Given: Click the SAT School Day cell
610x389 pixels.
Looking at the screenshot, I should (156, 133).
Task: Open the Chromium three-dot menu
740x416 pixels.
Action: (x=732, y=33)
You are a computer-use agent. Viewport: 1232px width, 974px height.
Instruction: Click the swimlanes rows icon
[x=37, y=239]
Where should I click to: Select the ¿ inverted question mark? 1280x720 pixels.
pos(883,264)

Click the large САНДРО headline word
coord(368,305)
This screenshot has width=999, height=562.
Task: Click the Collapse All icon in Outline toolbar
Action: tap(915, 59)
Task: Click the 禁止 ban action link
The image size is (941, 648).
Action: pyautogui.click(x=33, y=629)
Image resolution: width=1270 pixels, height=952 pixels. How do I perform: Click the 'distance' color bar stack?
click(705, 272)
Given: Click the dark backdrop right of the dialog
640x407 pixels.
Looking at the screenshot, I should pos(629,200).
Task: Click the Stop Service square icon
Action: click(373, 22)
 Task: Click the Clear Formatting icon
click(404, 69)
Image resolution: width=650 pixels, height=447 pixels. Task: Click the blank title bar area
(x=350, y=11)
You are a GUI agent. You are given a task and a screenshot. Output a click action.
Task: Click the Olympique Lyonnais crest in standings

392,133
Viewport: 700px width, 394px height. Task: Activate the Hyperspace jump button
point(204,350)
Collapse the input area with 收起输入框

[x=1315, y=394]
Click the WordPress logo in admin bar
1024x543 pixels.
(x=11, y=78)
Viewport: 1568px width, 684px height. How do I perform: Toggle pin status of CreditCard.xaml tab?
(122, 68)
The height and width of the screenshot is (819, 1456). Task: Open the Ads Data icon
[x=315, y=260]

--------------------

● Problem details
What lines above contain the string "agent"? Copy all of them.

● Worked solution
You are a computer-use agent. Viewport: 1232px width, 974px height.
You are a GUI agent. You are given a task and a screenshot. Output a click action.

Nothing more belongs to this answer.